Reasoning behind this decisionOne of the primary questions we are hearing is why did we take such an extreme step for what may appear to be a relatively minor number of 17 new cases in the past week?

  • The number of new cases this week puts the high school community transmission rate at 425 cases/100,000 persons. This is four times higher than the overall Oak Park rate of 110/100K. (For reference, 100/100K is considered a high rate of transmission.)
  • This is despite having a high rate of vaccination for OPRFHS students and employees. Overall 81% of our students and 90% of our employees are vaccinated. Yet, of our positive cases right now, 76% are fully vaccinated. However, most students are six months past their vaccination date, their immunity may be waning, and they are not yet eligible for a booster shot.
  • In the midst of an outbreak, the number of positive cases changes rapidly. Over the past two weeks, we’ve seen a steady rise in cases, nearly 30 overall, with the majority occurring over the past week, and 8 cases over the past two days.
  • There are an average of 50-70 contacts that need to be traced for each positive case. This typically results in finding an even higher number of positive cases. As a result, we believe that 17 is not the final number of cases for last week, and new cases will continue to be identified.
  • Even though we added additional mitigations, our cases have continued to rise. Vaccinated close contacts–which formerly did not need to take any special precautions–are not allowed to participate in any activities unmasked and asked to eat lunch away from others. They also were advised to get a PCR test 5-7 days after exposure.
  • Certain mitigations recommended for schools simply aren’t feasible at the high school level. For starters, the size of many of our classrooms does not allow for optimal social distancing. Additional mitigations such as restricting students to one classroom, quarantining specific classrooms, moving to different start and end times, and adding additional teachers and classrooms to reduce class size aren’t possible.

Our number one goal is to keep school open for in-person classes.

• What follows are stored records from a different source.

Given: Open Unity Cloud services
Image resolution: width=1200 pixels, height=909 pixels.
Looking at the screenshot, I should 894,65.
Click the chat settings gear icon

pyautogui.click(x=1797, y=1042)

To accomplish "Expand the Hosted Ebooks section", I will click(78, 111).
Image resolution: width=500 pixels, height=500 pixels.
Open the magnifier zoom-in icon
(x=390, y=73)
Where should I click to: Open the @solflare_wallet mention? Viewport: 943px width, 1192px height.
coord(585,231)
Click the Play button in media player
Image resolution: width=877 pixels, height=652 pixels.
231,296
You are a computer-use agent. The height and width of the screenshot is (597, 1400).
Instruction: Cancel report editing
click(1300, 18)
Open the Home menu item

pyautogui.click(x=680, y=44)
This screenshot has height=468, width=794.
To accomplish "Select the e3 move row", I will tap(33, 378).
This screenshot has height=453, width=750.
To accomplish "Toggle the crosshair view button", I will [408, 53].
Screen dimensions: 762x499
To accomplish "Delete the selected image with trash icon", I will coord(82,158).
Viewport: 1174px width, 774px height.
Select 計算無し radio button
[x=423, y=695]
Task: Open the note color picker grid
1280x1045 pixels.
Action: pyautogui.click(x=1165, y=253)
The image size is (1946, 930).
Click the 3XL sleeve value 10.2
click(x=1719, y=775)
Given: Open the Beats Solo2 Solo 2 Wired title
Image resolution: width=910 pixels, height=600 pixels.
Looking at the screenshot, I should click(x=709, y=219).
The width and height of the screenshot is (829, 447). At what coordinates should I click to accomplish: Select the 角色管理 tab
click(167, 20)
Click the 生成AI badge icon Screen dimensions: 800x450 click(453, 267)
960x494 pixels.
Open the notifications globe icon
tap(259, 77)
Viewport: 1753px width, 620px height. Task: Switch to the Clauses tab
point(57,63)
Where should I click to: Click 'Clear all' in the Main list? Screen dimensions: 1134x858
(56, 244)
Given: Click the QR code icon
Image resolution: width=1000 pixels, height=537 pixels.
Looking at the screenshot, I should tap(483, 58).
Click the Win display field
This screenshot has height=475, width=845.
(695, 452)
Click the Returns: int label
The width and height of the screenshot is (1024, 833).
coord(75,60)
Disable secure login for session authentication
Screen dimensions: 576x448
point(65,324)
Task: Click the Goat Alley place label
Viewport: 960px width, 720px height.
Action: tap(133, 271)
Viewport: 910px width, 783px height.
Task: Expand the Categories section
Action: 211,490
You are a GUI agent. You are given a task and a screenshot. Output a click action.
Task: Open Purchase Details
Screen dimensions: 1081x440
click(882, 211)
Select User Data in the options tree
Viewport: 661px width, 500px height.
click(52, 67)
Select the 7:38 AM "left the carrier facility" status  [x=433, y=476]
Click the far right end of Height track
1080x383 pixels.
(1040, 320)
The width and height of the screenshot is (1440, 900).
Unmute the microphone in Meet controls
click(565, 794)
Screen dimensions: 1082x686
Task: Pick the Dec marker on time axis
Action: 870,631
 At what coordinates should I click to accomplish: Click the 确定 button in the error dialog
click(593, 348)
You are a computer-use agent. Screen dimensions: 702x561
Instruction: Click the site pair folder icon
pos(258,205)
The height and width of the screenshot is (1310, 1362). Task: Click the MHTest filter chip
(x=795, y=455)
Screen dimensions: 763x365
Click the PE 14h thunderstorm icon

With athletics and activities taking place this weekend, this was an area of density we could address immediately while we work as swiftly as possible to figure out a better solution.

How do we get athletics and activities back?We understand that being able to participate in extracurriculars is extremely important to our students’ well-being. We are working to do everything we can to put other mitigations in place so that we can bring athletics and activities back on line this week if at all possible. In order to do that, the following must happen:

  • Every person in the building must wear a high-quality mask. Health department director Dr. Chapple-McGruder is providing the district with N95 masks to distribute to all students and employees. They will be available upon entrance to the school Monday morning.
  • Voluntary saliva testing needs to be maximized to a level where it actually serves as a mitigation. While roughly 2,000 students opted in to testing, only 100-200 have been participating each week. We cannot legally mandate testing for anyone except unvaccinated employees (which is already taking place).Therefore we need as many employees and students as possible to voluntarily participate. We are working with SHIELD (which, as we shared, had only just decreased our testing from five days to once a week) to get a team out to test on site twice weekly.In order for students to participate in testing, parents/guardians must complete the opt-in form in Skyward. Click here for instructions on how to complete the form, if you haven’t already done so.
  • Students need to be more spread out during lunch. We are taking over four additional spaces, including the Fieldhouse, for lunch. In addition to allowing increased distancing, these spaces also will provide better ventilation during lunch.

These are the mitigations we are planning as of now. Please understand, though, that this is an evolving situation and details may change as we learn more information. The health department is sending in a team of contact tracers to supplement the COVID team we already have in place.

We will provide an additional update as soon as we have any further information.